* [Source extract]
+--

British film director and screenwriter (born 1977)

Jo Ho is a British-Chinese screenwriter, director and author, best known for creating the BBC series Spirit Warriors.
She has been credited as the first East Asian person in the UK to have successfully created an original television drama series. Spirit Warriors is also the UK's first TV drama series to star a predominantly East Asian cast.

==Early life and education==
Ho was born in Dagenham in London, and studied Mixed Media Arts at the University of Westminster.

== Career ==
Ho taught herself screenwriting by studying The West Wing and Buffy the Vampire Slayer. She went on to work as a production manager on several projects, before writing and directing her first short film Isolation 9 in 2006. The film won the Audience Festival award at the Buffalo-san Short Film Festival. Her next short film Monkey Nut Tales, shot just two months later, was funded by the UK Film Council and Film London as part of the 2006 Digital Shorts Pulse Scheme.

+--

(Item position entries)
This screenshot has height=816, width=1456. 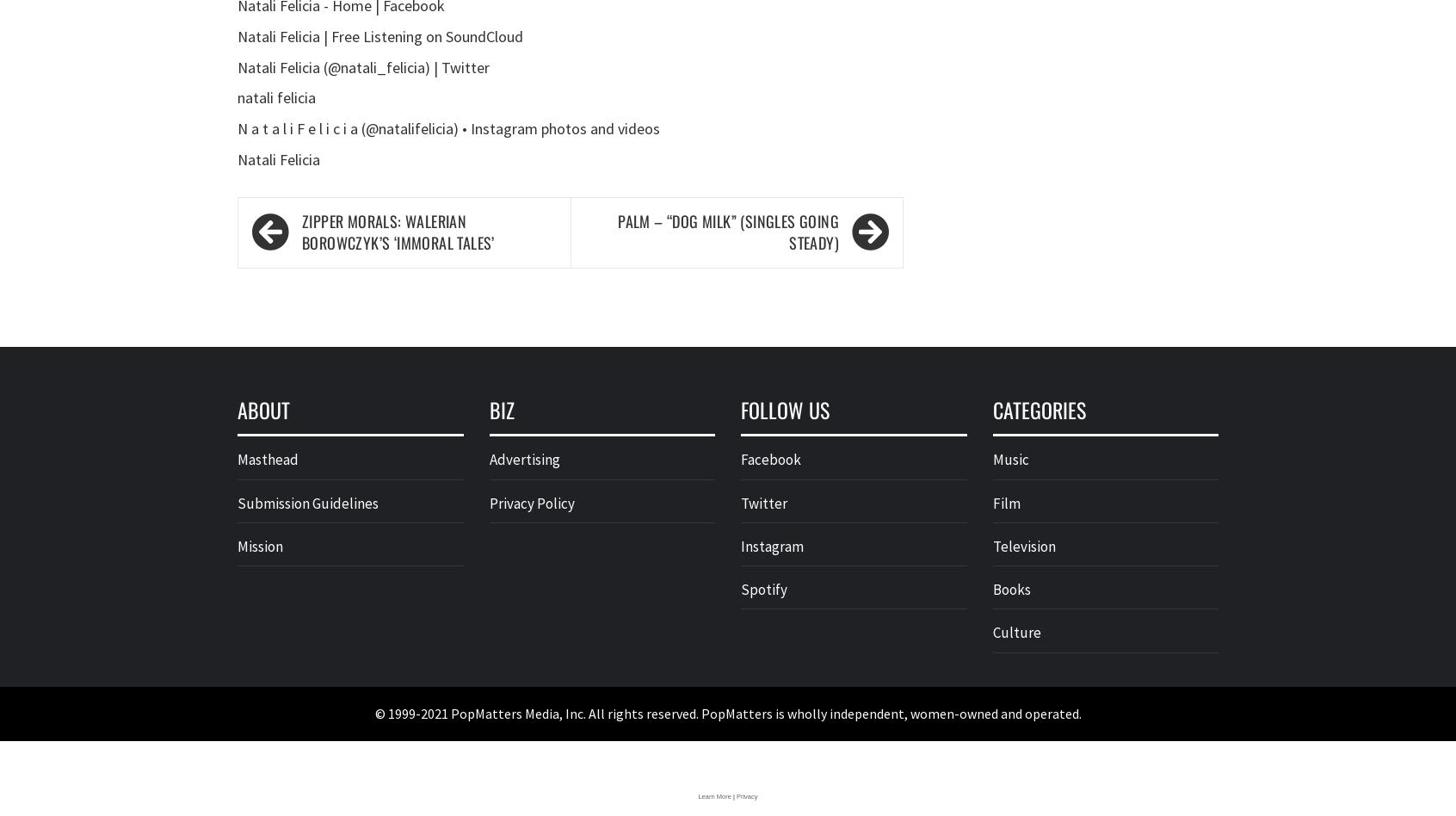 What do you see at coordinates (1022, 545) in the screenshot?
I see `'Television'` at bounding box center [1022, 545].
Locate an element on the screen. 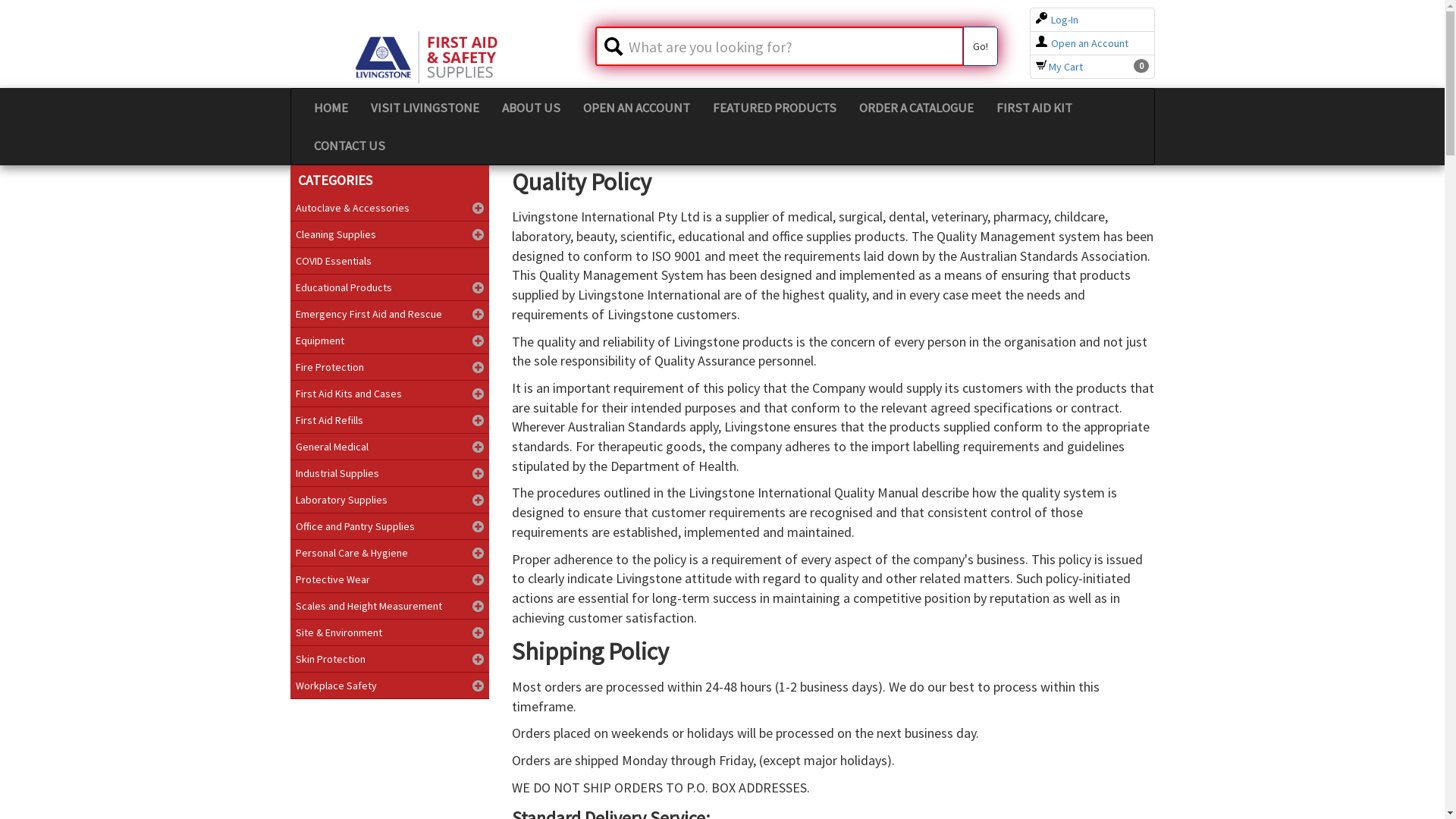 The height and width of the screenshot is (819, 1456). 'Educational Products' is located at coordinates (389, 287).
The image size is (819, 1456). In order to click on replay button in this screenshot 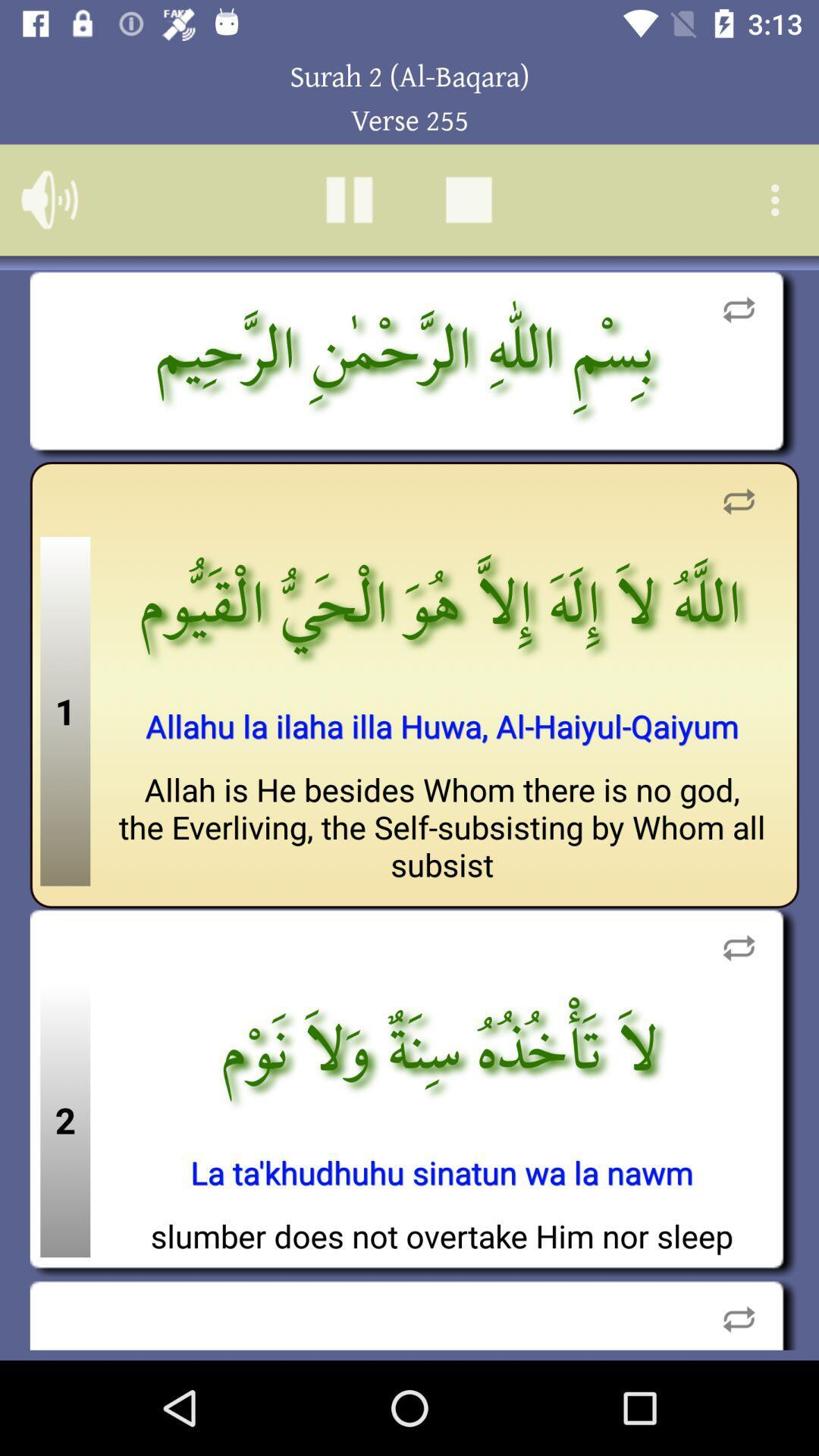, I will do `click(738, 501)`.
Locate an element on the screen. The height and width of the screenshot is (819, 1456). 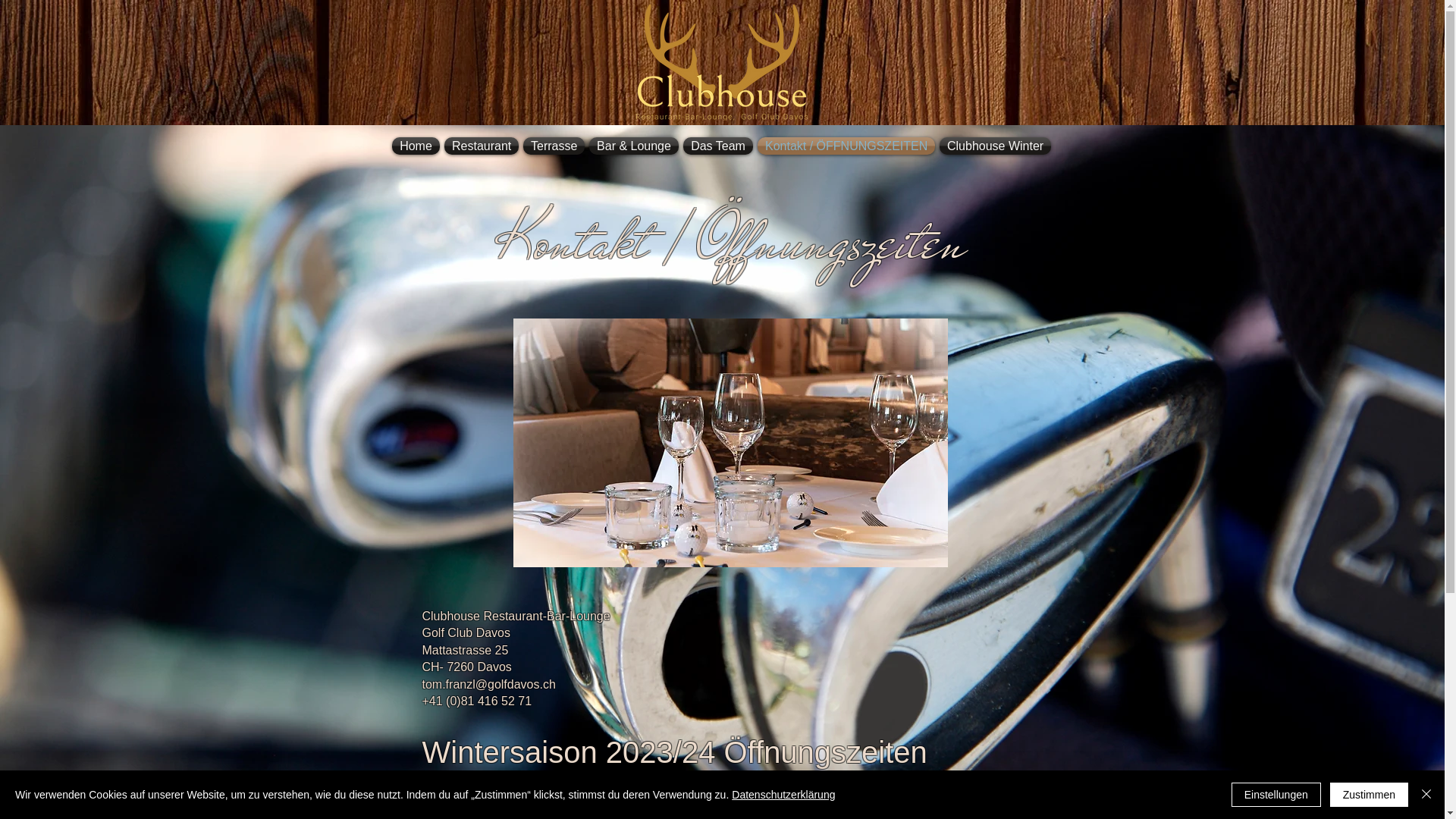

+--

* [Task objective] List every television series named in the Jo Ho profile.

* [Result below]
Spirit Warriors
The West Wing
Buffy the Vampire Slayer